### Stored data

+++

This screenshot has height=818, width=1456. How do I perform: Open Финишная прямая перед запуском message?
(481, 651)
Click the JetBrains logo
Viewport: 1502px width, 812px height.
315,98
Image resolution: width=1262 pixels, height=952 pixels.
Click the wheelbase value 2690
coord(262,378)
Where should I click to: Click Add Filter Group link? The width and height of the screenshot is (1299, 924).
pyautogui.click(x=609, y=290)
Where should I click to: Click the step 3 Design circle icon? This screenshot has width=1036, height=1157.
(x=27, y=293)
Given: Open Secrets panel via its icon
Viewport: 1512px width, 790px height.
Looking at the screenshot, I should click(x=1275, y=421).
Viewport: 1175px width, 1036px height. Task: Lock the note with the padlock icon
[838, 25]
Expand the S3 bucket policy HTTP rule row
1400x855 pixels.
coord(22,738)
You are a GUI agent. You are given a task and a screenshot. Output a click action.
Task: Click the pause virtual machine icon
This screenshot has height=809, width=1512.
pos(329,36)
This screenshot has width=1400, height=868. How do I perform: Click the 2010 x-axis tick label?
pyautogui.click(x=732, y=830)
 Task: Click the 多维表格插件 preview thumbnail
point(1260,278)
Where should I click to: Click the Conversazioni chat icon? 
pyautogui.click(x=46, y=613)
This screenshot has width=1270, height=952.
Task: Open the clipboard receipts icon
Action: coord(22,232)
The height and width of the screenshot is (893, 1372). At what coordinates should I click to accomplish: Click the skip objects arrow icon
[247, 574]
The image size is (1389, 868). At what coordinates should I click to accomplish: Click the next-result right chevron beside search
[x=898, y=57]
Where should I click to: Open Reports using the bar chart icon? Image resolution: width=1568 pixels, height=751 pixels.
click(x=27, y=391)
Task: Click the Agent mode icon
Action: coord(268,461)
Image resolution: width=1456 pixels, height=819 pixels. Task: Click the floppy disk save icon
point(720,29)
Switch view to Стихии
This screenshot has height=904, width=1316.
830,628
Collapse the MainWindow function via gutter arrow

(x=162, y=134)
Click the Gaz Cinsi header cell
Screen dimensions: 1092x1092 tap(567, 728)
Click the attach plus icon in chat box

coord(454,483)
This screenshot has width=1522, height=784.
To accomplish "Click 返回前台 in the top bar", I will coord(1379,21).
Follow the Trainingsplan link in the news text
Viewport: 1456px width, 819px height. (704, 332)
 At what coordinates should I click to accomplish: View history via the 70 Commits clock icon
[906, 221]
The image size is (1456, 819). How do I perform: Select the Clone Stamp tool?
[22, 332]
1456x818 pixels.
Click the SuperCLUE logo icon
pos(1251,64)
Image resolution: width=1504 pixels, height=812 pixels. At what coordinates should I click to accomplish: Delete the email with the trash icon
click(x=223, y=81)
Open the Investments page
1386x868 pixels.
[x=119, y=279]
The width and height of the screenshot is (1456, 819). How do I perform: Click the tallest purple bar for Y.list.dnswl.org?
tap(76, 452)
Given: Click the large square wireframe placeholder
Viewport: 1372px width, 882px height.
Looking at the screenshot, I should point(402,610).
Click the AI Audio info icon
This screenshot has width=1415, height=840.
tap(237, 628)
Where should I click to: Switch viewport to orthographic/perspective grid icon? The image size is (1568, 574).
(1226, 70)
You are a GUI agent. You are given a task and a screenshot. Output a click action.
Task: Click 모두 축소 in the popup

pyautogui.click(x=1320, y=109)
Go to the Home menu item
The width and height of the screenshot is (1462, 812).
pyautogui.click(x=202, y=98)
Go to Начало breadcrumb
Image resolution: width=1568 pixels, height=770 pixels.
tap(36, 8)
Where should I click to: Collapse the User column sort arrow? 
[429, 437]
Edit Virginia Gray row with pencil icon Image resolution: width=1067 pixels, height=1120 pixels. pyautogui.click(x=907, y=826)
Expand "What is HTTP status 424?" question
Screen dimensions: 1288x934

+++

Copy each line, exactly, that falls between the line containing "Open the Investments page" and the end of the entries, both included.

### ANSWER TO THIS PROBLEM
Open the Investments page
1386x868 pixels.
[x=119, y=279]
The width and height of the screenshot is (1456, 819). How do I perform: Click the tallest purple bar for Y.list.dnswl.org?
tap(76, 452)
Given: Click the large square wireframe placeholder
Viewport: 1372px width, 882px height.
Looking at the screenshot, I should point(402,610).
Click the AI Audio info icon
This screenshot has width=1415, height=840.
tap(237, 628)
Where should I click to: Switch viewport to orthographic/perspective grid icon? The image size is (1568, 574).
(1226, 70)
You are a GUI agent. You are given a task and a screenshot. Output a click action.
Task: Click 모두 축소 in the popup

pyautogui.click(x=1320, y=109)
Go to the Home menu item
The width and height of the screenshot is (1462, 812).
pyautogui.click(x=202, y=98)
Go to Начало breadcrumb
Image resolution: width=1568 pixels, height=770 pixels.
tap(36, 8)
Where should I click to: Collapse the User column sort arrow? 
[429, 437]
Edit Virginia Gray row with pencil icon Image resolution: width=1067 pixels, height=1120 pixels. pyautogui.click(x=907, y=826)
Expand "What is HTTP status 424?" question
Screen dimensions: 1288x934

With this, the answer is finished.